Context Matters: Recovering Human Semantic Structure from Machine Learning Analysis of Large-Scale Text Corpora
Marius C\u{a}t\u{a}lin Iordan, Tyler Giallanza, Cameron T. Ellis,, Nicole M. Beckage, Jonathan D. Cohen

TL;DR
This paper introduces a context-aware embedding approach that significantly enhances the alignment between machine-generated semantic representations and human judgments, advancing understanding of human semantic structure from large-scale text data.
Contribution
The authors propose a novel contextually-constrained training method for embeddings that better captures human semantic judgments, addressing previous discrepancies.
Findings
Improved prediction of similarity judgments
Enhanced feature rating accuracy
Better alignment with empirical human data
Abstract
Applying machine learning algorithms to large-scale, text-based corpora (embeddings) presents a unique opportunity to investigate at scale how human semantic knowledge is organized and how people use it to judge fundamental relationships, such as similarity between concepts.
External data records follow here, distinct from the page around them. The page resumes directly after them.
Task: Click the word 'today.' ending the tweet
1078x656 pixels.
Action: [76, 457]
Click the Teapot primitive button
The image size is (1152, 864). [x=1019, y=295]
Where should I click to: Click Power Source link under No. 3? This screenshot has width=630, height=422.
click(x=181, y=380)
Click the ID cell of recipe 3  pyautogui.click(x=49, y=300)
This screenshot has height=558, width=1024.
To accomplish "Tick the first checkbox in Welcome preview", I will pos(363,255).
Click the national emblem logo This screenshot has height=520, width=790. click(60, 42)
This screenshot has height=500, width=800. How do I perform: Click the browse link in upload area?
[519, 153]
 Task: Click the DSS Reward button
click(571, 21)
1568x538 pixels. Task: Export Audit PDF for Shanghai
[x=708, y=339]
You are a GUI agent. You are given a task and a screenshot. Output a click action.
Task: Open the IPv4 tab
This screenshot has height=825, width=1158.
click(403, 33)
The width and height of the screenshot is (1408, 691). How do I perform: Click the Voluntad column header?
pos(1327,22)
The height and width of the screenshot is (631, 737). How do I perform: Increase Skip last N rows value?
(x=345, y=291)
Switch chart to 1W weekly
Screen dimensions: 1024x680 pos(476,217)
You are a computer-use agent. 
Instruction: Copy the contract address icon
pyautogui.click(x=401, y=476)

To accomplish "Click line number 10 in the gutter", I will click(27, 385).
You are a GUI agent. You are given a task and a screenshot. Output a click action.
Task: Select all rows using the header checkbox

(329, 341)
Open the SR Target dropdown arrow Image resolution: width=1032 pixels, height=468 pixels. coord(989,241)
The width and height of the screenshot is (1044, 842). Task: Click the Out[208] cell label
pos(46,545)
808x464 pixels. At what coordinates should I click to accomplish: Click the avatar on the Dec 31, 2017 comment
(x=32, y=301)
However, efforts to date have shown a substantial discrepancy between algorithm predictions and empirical judgments. Here, we introduce a novel approach of generating embeddings motivated by the psychological theory that semantic context plays a critical role in human judgments. Specifically, we train state-of-the-art machine learning algorithms using contextually-constrained text corpora and show that this greatly improves predictions of similarity judgments and feature ratings. By improving the correspondence between representations derived using embeddings generated by machine learning methods and empirical…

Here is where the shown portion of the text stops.